Com o decorrer do tempo, o pai de Penélope começou a instá-la para que voltasse a casar, ao que ela sub-repticiamente, se empenhava em resistir. Procurada por inúmeros pretendentes, a estratégia encontrada por Penélope, para se furtar a um novo enlace, passava por afirmar que assumiria o compromisso de casar com um novo pretendente, quando terminasse o sudário que estava a tecer para o pai de Ulisses. Durante o dia afadigava-se a tecer a peça, mas … pela calada da noite, desmanchava o que tinha feito durante o dia. E conseguia assim ir retardando a conclusão da obra. 

À semelhança do que fazia Penélope, também no cérebro de determinadas crianças portadoras de uma encefalopatia com status epilético durante o sono, também denominada de síndrome de Landau- Kleffner, pode acontecer que o que é aprendido durante o dia, seja esquecido durante a noite, por conta das crises epiléticas que ocorrem durante o sono lento. Por esta razão, esta situação, que é muito rara, é denominada de síndrome de Penélope. 

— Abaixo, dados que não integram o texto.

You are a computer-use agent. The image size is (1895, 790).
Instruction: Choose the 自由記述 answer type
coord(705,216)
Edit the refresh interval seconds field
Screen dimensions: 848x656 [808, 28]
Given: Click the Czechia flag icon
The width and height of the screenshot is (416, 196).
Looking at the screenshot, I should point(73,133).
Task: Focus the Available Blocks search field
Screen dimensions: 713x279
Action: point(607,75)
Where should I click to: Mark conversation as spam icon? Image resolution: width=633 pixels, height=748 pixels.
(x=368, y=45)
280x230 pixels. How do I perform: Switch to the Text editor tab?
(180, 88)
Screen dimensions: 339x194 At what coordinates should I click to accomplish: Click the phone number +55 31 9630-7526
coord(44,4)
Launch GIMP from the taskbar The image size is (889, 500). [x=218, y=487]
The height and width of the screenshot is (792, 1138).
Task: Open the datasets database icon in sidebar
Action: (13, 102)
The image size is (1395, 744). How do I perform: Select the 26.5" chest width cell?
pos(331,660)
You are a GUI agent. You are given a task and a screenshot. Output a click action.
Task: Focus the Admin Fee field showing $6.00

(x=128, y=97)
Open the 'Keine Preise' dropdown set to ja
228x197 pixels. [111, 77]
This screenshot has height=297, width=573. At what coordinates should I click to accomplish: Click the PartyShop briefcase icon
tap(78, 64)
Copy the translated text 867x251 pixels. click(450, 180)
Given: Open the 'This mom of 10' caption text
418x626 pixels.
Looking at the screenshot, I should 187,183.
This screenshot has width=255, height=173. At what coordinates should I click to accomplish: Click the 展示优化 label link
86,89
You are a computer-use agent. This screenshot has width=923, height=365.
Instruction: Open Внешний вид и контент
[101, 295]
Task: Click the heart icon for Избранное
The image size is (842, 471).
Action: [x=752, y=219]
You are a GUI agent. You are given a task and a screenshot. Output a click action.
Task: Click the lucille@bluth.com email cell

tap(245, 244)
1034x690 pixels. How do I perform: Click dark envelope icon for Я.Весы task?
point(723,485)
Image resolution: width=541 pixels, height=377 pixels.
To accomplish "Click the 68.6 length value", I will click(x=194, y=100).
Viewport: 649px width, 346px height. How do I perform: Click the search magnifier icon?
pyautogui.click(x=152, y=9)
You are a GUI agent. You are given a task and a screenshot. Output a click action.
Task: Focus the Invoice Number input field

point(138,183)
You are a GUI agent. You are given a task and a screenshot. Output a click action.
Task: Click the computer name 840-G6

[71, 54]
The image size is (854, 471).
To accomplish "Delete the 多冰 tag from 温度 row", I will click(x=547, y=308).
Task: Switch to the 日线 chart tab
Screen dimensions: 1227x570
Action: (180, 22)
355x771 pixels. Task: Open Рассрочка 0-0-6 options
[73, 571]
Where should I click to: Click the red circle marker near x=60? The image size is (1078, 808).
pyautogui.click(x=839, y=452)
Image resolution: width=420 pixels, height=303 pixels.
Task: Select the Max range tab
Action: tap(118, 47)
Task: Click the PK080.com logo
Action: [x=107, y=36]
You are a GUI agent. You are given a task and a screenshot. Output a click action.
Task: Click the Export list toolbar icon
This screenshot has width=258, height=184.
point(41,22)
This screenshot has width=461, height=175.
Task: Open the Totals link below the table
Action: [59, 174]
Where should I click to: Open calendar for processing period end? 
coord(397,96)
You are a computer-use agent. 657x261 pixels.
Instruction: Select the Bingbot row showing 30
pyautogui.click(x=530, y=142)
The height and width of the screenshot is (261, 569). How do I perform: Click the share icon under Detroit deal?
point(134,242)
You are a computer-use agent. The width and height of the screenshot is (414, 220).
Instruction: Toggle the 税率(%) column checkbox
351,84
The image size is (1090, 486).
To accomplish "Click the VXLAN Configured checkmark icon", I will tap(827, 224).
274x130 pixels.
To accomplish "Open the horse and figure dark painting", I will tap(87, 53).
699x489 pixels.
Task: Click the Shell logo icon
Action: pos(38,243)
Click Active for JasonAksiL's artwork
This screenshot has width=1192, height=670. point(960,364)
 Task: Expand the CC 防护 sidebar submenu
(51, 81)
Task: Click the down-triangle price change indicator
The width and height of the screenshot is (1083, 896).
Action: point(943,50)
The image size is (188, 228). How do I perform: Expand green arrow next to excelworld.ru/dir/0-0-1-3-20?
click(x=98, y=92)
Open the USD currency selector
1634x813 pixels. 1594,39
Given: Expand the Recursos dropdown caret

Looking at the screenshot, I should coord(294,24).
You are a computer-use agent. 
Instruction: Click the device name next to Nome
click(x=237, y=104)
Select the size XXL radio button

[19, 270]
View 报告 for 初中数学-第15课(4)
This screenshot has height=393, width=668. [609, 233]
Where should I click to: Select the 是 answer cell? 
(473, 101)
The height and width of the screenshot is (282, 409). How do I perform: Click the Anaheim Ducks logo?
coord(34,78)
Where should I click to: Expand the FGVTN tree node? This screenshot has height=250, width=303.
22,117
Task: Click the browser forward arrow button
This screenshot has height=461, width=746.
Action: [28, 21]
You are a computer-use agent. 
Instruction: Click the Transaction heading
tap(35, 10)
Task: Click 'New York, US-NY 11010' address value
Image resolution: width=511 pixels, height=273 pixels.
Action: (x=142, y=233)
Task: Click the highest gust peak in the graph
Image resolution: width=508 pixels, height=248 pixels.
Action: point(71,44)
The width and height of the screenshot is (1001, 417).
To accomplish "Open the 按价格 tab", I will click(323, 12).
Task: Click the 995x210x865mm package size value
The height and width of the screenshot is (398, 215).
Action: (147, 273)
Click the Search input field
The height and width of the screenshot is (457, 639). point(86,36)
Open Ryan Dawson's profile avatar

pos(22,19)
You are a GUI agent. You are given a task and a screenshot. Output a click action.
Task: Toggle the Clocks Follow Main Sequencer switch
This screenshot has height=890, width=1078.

O que aconteceu a Elpenor?

Voltando de novo à empolgante viagem de Ulisses, Homero descreve na Odisseia o seu longo e acidentado regresso desde Troia até Ítaca, na companhia dos seus camaradas. Durante a viagem por mar, Ulisses visitou a ilha de Eana, onde uma famosa feiticeira – Circe – tinha poderes para transformar seres humanos em lobos, leões ou suínos. 

Ulisses viveu com a feiticeira durante algum tempo até que decidiu partir de novo com a sua comitiva. Um dos seus camaradas, o jovem Elpenor, algo embriagado, tinha resolvido ir dormir para o telhado do palácio de Circe. Na agitação da partida, Elpenor levantou-se subitamente no meio do sono e, desorientado, caiu do telhado tendo o infeliz uma morte imediata.

Um acordar incompleto de um sono profundo, que ocorreu na sequência de uma ingestão excessiva de bebidas alcoólicas ou de medicamentos hipnóticos, ou até de um adormecimento num local estranho, pode levar a um estado de desorientação com comportamentos automáticos, que podem colocar a vida da pessoa ou de outras em risco. 

Existe alguma sobreposição desta situação com o despertar confusional e com o sonambulismo. O despertar confusional é um episódio noturno de curta duração, que se caracteriza por desorientação, confusão e por vezes alguma agitação na transição da fase de sono lento para o acordar e, habitualmente, sem saída da cama. O sonambulismo também se inicia durante uma superficialização do sono lento e termina com a saída da cama num estado de inconsciência. 

Estes eventos são habitualmente benignos e, enquanto o despertar confusional ocorre nos primeiros anos de vida, o sonambulismo é mais característico da idade escolar, até por volta dos 12 anos. Em qualquer das situações, a criança não retém memória do acontecimento.

Efetivamente designa-se por síndrome de Elpenor quando o episódio assume uma maior gravidade e se relaciona com uma situação de risco, como uma queda, um acidente, uma agressão e que, por vezes, até pode colocar problemas médico-legais, situação que é mais frequente em adultos e adolescentes. 

Na literatura médica são frequentes as situações médicas relacionadas com figuras lendárias, do folclore e da mitologia grega ou romana. As narrativas relacionadas com as figuras podem ir sofrendo algumas variações, mas não deixam de emprestar um toque de magia às histórias e de estimular a imaginação na arte de fazer Medicina nas suas várias áreas e, por outro lado, facilitar a compreensão de determinadas doenças, nomeadamente do sono.